> _YOUR ASSIGNMENT_:
Every line in the data below that includes "computer" belongs in the answer, copied as it stands.

—————

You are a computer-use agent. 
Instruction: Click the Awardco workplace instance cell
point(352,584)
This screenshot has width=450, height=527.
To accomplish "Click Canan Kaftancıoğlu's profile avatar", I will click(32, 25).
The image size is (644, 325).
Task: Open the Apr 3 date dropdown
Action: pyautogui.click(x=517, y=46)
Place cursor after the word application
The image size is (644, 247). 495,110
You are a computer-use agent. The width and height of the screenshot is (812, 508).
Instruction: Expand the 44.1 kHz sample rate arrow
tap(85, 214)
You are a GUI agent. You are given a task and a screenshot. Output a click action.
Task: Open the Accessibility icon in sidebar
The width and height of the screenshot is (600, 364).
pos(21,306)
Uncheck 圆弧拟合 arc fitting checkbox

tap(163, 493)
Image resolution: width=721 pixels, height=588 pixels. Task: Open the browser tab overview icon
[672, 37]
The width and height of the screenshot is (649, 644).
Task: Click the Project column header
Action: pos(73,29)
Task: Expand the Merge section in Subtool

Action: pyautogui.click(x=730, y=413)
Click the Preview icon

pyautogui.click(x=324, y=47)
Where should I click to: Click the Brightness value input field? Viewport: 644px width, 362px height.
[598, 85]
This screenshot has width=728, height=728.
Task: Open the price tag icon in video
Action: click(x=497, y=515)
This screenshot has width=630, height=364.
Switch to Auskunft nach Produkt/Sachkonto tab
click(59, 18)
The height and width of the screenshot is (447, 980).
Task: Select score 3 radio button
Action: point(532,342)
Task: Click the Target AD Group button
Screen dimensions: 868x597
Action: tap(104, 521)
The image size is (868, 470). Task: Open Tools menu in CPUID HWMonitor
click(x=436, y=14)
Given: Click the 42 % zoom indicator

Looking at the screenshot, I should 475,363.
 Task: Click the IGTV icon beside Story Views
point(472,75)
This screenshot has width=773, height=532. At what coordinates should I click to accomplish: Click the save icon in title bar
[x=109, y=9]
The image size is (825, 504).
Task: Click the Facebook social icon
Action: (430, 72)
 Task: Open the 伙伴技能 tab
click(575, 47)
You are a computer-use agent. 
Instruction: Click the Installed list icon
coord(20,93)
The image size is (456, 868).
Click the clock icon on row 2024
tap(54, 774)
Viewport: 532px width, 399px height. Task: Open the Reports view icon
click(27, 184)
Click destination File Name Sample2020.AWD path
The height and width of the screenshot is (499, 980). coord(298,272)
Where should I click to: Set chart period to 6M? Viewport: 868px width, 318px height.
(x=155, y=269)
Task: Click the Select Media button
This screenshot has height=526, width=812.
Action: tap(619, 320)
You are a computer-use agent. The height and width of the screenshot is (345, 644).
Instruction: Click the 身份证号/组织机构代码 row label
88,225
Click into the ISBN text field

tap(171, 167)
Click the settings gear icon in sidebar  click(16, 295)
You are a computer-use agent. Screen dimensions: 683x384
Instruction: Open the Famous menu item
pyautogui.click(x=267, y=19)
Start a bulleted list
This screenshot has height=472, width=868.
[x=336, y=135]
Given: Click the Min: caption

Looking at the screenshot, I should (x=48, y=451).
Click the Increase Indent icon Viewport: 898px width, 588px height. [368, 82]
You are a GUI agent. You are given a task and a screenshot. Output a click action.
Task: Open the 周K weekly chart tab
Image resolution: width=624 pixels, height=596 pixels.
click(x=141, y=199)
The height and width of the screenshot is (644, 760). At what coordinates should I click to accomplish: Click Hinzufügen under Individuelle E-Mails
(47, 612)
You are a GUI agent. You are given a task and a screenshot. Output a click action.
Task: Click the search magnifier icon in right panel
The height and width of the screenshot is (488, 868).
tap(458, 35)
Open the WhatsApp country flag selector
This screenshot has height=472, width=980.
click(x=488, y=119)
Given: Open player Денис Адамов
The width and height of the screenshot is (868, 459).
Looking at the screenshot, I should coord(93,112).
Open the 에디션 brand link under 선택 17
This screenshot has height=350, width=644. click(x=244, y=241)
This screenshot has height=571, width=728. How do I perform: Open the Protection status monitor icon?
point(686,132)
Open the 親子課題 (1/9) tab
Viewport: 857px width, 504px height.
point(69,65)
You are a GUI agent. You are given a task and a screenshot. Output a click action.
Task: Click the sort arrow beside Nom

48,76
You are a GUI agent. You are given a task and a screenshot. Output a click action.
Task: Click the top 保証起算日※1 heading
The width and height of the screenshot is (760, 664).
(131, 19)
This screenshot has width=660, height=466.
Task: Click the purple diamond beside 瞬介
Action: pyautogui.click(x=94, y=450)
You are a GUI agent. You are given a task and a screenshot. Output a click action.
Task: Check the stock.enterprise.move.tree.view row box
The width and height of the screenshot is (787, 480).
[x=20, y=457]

—————

> _YOUR RESPONSE_:
You are a computer-use agent. 
You are a computer-use agent. The width and height of the screenshot is (812, 508).
You are a computer-use agent. 
You are a computer-use agent. The height and width of the screenshot is (345, 644).
You are a computer-use agent. Screen dimensions: 683x384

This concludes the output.